TransWikia.com

Find the most frequent words that appear in the dataset

Stack Overflow Asked by pythonnew on November 29, 2021

I write a function that takes as input a list and returns the most common item in the list.

##Write the function
def most_frequent(List): 
    dict = {} 
    count, itm = 0, '' 
    for item in reversed(List): 
        dict[item] = dict.get(item, 0) + 1
        if dict[item] >= count : 
            count, itm = dict[item], item 
    return(item) 
  
    return num 

# verfiy the code 

list = [5,42,34,6,7,4,2,5]
print(most_frequent(list)) 

and then download two text file to get the most frequent words.

# Download the files restaurants.txt and restaurant-names.txt from Github
!curl https://raw.githubusercontent.com/ipeirotis/introduction-to-python/master/data/restaurant-names.txt -o restaurant-names.txt
!curl https://raw.githubusercontent.com/ipeirotis/introduction-to-python/master/data/restaurants.txt -o restaurants.txt



# create the list from the restaurants.txt
  List = open("restaurants.txt").readlines()

# get the most most frequent restaurant names
print("The most frequent restaurant names is ",most_frequent(List))

print(most_common(List))

but when i try to find the most frequent words that appear in the restaurant names. I got the same result. Could you help to check whether this is correct or not? Thanks

 # create the list from the restaurants.txt
List = open("restaurants.txt").readlines()

# get the most most frequent restaurant names
print("The most frequent restaurant names is ",most_frequent(List))

3 Answers

It's return itm (most common item) instead of return item (last part of your reversed list)

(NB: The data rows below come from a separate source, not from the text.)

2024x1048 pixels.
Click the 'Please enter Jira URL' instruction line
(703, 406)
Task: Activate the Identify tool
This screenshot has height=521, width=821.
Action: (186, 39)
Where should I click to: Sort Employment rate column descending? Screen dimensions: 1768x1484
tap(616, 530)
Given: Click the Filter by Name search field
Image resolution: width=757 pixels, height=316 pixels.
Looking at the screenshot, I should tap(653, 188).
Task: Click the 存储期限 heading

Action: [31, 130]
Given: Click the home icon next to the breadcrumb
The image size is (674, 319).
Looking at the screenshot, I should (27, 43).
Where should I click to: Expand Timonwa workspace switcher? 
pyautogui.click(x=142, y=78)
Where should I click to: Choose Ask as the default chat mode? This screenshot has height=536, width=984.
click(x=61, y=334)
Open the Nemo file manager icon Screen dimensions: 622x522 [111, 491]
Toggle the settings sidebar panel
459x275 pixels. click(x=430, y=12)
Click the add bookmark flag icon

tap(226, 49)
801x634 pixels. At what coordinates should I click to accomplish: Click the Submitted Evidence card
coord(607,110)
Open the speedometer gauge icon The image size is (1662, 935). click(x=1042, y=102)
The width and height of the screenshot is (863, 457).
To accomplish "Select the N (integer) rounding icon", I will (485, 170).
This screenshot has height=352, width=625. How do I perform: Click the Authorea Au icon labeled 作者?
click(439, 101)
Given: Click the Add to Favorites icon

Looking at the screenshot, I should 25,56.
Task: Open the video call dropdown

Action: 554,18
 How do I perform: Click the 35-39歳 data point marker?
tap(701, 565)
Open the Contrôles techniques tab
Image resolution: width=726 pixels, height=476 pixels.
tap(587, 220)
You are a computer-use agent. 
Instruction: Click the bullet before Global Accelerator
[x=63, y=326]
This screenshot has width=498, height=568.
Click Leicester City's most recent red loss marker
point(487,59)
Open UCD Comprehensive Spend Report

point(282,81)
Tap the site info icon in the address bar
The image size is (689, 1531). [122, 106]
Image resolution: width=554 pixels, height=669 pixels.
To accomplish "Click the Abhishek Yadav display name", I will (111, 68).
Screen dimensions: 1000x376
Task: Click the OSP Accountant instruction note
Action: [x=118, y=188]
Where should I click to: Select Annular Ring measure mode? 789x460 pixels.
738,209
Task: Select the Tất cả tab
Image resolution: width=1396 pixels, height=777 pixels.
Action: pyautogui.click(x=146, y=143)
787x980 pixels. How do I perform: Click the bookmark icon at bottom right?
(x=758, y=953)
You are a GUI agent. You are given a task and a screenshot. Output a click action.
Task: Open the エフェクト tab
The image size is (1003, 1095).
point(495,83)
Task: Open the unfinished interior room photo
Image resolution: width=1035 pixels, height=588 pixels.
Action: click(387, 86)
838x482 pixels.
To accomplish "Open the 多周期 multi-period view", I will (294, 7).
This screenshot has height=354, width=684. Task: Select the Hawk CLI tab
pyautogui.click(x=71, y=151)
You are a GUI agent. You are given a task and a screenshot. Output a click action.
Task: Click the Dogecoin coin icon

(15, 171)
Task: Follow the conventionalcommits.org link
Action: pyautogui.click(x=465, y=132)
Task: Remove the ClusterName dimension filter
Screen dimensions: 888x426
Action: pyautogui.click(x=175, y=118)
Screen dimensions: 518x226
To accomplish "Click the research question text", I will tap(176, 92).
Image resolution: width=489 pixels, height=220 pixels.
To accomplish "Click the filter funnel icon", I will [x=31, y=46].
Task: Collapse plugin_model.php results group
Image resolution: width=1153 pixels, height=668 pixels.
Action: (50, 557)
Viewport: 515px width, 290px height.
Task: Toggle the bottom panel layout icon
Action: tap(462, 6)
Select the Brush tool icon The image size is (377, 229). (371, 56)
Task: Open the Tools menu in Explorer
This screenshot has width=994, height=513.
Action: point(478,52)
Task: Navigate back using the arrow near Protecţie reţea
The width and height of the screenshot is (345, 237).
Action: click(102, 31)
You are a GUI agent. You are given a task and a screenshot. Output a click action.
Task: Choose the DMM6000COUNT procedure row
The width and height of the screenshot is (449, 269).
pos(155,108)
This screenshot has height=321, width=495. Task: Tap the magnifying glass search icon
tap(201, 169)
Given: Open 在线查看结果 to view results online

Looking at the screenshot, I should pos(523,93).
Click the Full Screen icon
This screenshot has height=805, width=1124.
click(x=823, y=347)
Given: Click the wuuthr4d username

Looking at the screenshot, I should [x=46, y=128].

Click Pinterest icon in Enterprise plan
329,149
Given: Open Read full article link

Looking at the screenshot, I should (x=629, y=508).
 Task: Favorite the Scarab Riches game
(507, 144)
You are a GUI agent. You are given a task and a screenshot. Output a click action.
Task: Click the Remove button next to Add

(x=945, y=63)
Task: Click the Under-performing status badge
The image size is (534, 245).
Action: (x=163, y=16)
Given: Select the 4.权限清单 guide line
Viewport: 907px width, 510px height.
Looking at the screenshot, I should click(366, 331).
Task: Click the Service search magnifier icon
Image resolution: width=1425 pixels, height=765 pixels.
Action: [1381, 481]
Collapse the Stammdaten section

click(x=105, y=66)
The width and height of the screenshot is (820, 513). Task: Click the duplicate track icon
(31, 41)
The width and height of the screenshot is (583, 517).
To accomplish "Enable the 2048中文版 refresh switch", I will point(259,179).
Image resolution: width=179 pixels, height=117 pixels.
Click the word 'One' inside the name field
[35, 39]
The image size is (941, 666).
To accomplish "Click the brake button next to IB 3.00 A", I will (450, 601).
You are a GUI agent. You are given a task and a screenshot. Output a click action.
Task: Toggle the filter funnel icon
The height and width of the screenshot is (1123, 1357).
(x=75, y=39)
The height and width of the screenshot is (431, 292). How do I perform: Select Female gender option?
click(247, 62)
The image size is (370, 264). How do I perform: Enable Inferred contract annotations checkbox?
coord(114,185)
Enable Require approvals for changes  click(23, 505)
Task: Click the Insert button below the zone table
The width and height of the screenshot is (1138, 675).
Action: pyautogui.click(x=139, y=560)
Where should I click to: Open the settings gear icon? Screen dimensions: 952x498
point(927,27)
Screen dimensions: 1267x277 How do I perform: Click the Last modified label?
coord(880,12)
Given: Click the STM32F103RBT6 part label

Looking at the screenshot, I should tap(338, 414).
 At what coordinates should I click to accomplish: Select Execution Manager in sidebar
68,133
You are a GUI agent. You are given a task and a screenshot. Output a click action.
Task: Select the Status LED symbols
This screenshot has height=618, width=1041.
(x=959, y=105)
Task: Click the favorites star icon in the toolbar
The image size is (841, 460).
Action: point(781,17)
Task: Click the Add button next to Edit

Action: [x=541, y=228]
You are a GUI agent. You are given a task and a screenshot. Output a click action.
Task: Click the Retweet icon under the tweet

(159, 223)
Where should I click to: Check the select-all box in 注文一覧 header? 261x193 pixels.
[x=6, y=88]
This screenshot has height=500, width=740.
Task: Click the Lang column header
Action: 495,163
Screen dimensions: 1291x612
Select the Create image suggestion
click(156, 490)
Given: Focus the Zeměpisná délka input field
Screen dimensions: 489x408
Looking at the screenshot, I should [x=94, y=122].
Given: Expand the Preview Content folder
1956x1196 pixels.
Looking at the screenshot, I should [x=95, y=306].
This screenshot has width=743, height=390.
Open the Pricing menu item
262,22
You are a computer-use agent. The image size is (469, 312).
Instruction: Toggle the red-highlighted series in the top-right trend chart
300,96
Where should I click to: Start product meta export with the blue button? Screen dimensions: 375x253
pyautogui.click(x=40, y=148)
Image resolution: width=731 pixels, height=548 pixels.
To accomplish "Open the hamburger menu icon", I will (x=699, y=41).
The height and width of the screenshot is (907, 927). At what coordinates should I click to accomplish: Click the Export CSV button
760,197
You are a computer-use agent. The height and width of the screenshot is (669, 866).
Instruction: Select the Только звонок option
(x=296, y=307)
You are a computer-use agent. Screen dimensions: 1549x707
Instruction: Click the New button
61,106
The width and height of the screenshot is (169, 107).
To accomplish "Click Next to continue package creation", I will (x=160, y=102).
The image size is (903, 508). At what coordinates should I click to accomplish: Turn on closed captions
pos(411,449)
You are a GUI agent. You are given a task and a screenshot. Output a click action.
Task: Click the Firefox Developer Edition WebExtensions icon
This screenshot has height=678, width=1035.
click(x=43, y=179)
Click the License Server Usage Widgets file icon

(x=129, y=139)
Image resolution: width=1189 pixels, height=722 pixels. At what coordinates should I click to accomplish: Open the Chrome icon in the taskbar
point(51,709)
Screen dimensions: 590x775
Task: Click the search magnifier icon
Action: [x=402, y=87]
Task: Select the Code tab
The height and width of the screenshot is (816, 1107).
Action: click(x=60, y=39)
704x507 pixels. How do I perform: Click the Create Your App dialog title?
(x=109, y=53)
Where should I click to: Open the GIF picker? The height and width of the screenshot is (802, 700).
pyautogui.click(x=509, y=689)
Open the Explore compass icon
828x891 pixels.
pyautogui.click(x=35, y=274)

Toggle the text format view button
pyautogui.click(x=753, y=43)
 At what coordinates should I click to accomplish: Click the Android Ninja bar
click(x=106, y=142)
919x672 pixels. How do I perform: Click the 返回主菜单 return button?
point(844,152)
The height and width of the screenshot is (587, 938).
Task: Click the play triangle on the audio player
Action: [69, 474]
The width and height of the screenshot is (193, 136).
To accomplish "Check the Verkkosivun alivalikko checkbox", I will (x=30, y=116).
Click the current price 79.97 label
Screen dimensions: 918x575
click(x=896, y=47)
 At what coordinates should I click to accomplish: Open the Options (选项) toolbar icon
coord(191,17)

Answered by Blacksad on November 29, 2021

It might be the function that is wrong, what if you try the same test data but in a different order, for example: list = [42,5,34,6,5,7,4,2] instead of list = [5,42,34,6,7,4,2,5], is the output still 5?

Answered by MrPostduif on November 29, 2021

It seems as though you might be using the wrong filename for the restauarant names file. Judging from your curl command:

!curl https://raw.githubusercontent.com/ipeirotis/introduction-to-python/master/data/restaurant-names.txt -o restaurant-names.txt

The filename you should be using is restaurant-names.txt so your code should be:

 # create the list from the restaurants.txt
List = open("restaurants-names.txt").readlines()

# get the most most frequent restaurant names
print("The most frequent restaurant names is ",most_frequent(List))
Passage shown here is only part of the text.